[MATERIAL FOR THE TASK]

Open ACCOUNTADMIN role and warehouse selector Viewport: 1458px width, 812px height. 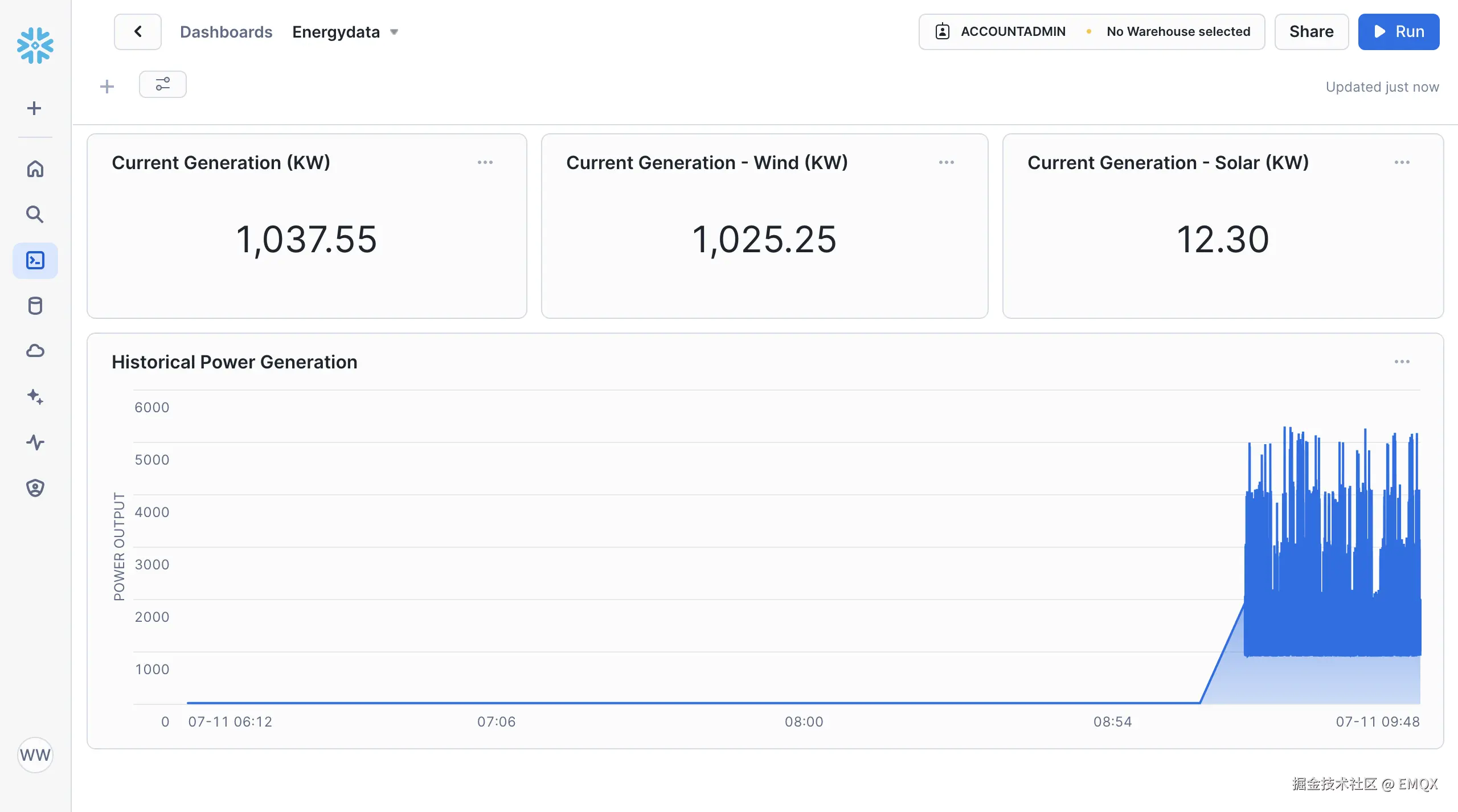[x=1091, y=32]
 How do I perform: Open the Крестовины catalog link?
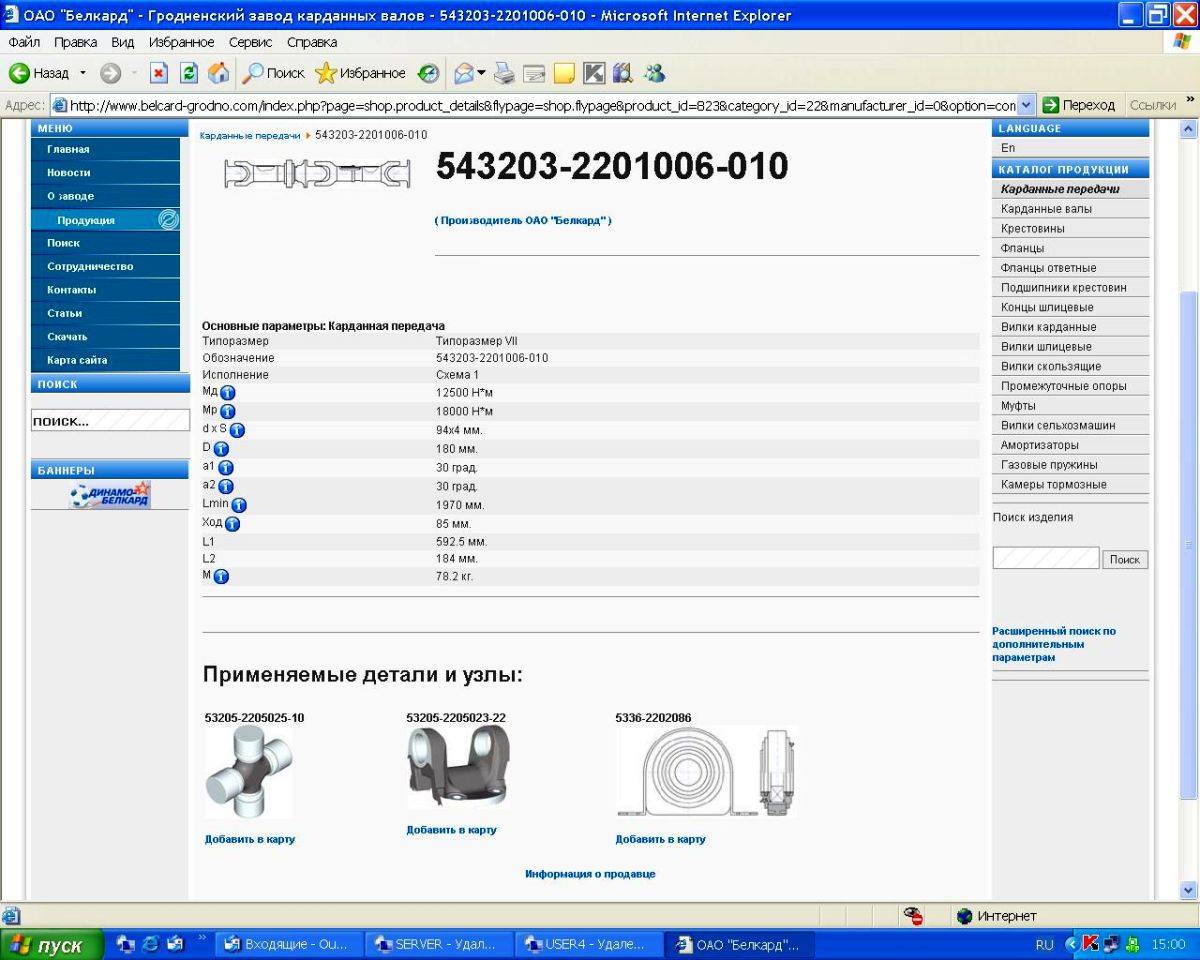point(1032,228)
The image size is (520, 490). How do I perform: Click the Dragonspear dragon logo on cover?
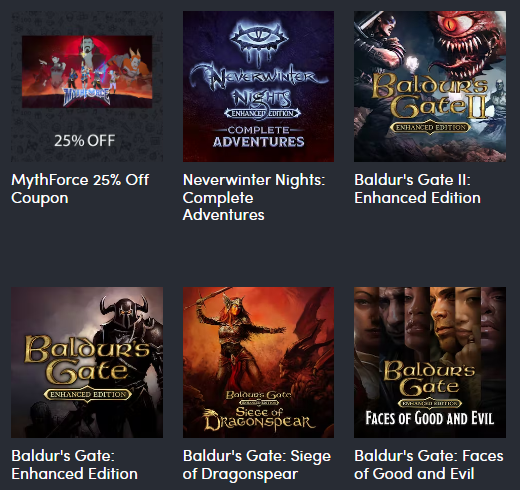click(213, 419)
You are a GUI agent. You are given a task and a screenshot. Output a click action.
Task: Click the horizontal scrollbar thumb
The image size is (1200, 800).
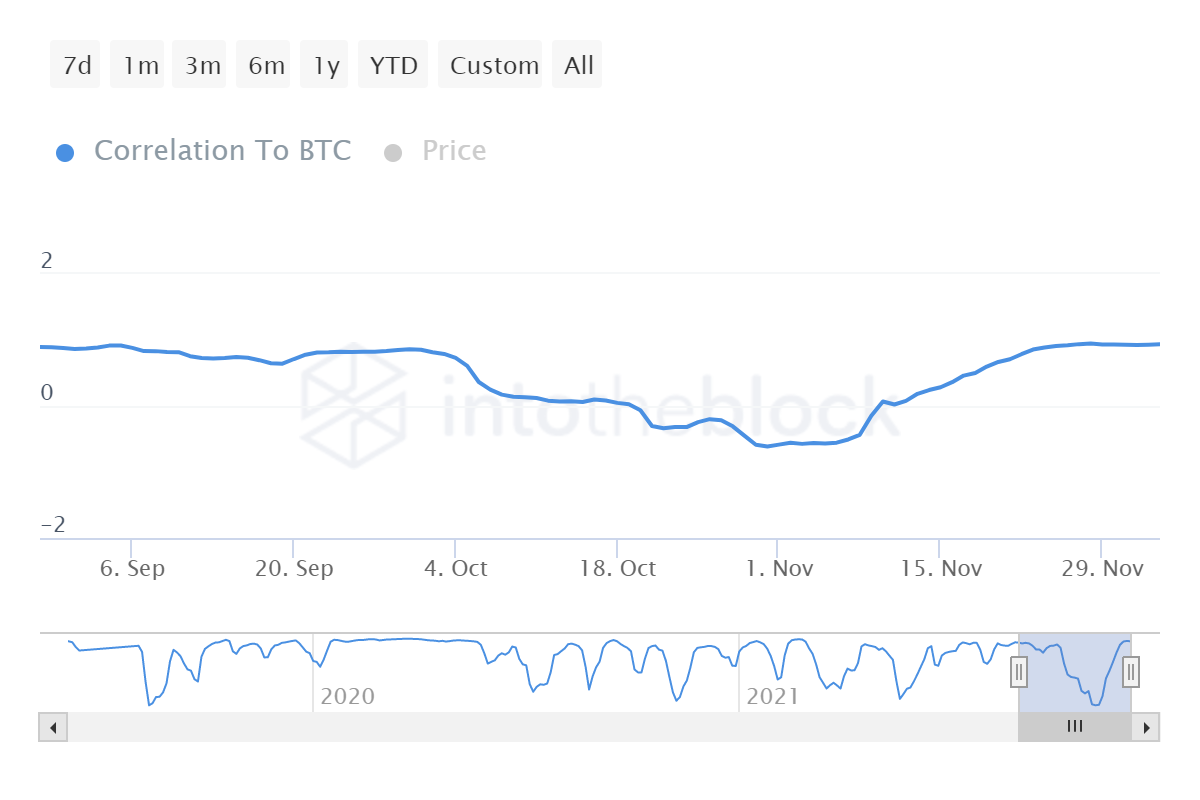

[/MATERIAL FOR THE TASK]

#### TASK REQUIREMENTS
Starting at the line with "Task: Click the horizontal scrollbar thumb", write out every line exactly through the final line of the records above, both included, and skip the pictures.

#### WRITTEN RESPONSE
Task: Click the horizontal scrollbar thumb
The image size is (1200, 800).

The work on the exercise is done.